Reverse engineering a 3 staged binary

Preface

This write up are my thoughts and steps to analyze a given unknown binary. I want to understand the binary to a point where I can freely write about it. So here it is.

I’m always open for you pointing out mistakes or giving feedback to me

Disclaimer:

I won’t look at the assembly code to patch my way through to the end. The goal will be to find the flag(s) to reach the “finish line” as it was intended.

The steps taken in the following can probably be done in a different order as well.

Binary Download

Binary download
BinaryNinja file download

Binary Analysis

First assessment

Binary format

Let’s take a look at the binary:

➜  anothah_one git:(master) ✗ file anothah_one
anothah_one: ELF 32-bit LSB executable, Intel 80386, version 1 (SYSV), dynamically linked, interpreter /lib/ld-linux.so.2, for GNU/Linux 2.6.24, BuildID[sha1]=ba03a27bfca2eb401a35c28e69e661173d9c82cd, not stripped

We got a 32-bit non stripped ELF binary. This sounds okay, since we still have the debugging symbols available.

Strings

Let’s run strings against it

$ strings binary

....
/lib/ld-linux.so.2
libc.so.6
_IO_stdin_used
exit
fopen
__isoc99_sscanf
puts
__stack_chk_fail
stdin
tolower
printf
fgets
strlen
sleep
strcmp
...
Welcome to the Poly Bomb.
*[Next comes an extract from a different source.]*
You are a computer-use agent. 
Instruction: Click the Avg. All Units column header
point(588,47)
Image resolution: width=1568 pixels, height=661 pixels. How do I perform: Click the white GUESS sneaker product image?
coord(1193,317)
Three levels to solve and you get a key at the completion of each level. Good Luck...
Good Job with Phase One on to the next
Wow you solved phase two??? On to the next
Woot You solved the binary bomb
Tick...Tick...Tick...
...
some ASCII ART HERE
...
H0Tf00D:<
%d %d %d %d %d %d
Key problem contact [email protected]
;*2$"
BinaryBomb:(
GCC: (Ubuntu/Linaro 4.7.3-1ubuntu1) 4.7.3
.symtab
.strtab
.shstrtab
....

So at the beginning we seem to have some function strings which might get called. We already can assume that we have to deal with different read/print and input compare functions. Another function which stands out is tolower, which casts every input to lowercase.

Next we get a rough idea what we are dealing with here. Some kind of bomb defuse scenario ;) with 3 phases. I intentionally omitted the ascii art since its not of major importance and would not help us reverse the binary.

Following this we have some weird and shady looking strings we might wanna keep in mind for the next steps.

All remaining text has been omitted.